Web Scraping

I want to learn how to scrap data from certain sites into a CSV or database. Which language would be better PHP or Python? I have zero python knowledge and intermediate PHP knowlege. Are there any PHP classes done so that i dont reinvent the wheel? Any advice appreciated. Sengiu

@Deorro njoo!

1 Like

use PHP class - simplehtmldom

1 Like

Don’t fret about languages. You know PHP, go with it. It also happens to be very good for this kind of thing.

Yes. use GuzzleHttp [guzzlehttp/guzzle] or Httpful [nategood/httpful] to make HTTP queries. HTTPFul is a bit easier to use.

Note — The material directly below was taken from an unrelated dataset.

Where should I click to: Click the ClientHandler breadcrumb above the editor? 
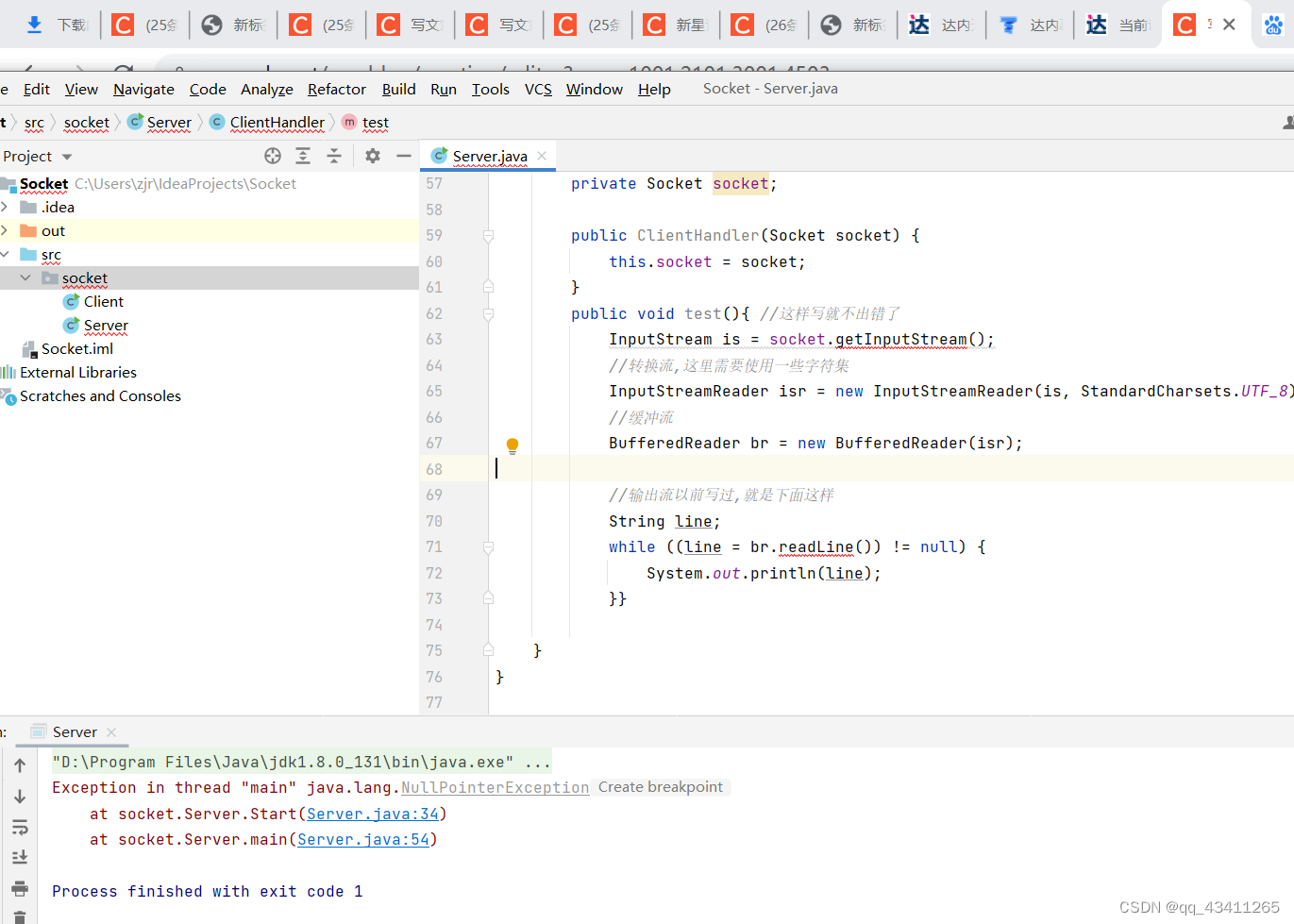point(277,123)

For parsing the response HTML, if you need to, use SimpleDom [simple-html-dom/simple-html-dom].

This is very simple once you start doing it, I promise.

EDIT: Won’t be very simple if you have to bypass captchas or logging in.

2 Likes

sijui php lakini Python he can use Beautifulsoup4 or scrappy

php @TerribleWaste can help

1 Like

use the php since you have knowledge about it, it can handle pretty much of these stuff

1 Like

Hii thread nimeona nunge lakini bora kaka asaidike. :D:D:D

2 Likes

:D:Dusijali…i would feel the same way ukitaja forex

1 Like

[PHP]<?php
$html = file_get_contents(‘Pokémon evolution charts | Pokémon Database’); //get the html returned from the following url

$pokemon_doc = new DOMDocument();

libxml_use_internal_errors(TRUE); //disable libxml errors

if(!empty($html)){ //if any html is actually returned

$pokemon_doc->loadHTML($html);
libxml_clear_errors(); //remove errors for yucky html

$pokemon_xpath = new DOMXPath($pokemon_doc);

//get all the h2's with an id
$pokemon_row = $pokemon_xpath->query('//h2[@id]');

if($pokemon_row->length > 0){
    foreach($pokemon_row as $row){
        echo $row->nodeValue . "<br/>";
    }
}

}[/PHP]

Source: [MEDIA=gist]anchetaWern/6150297[/MEDIA]

Next time visit Google.

1 Like

Ukiweza web scrapping nione niko na job opportunity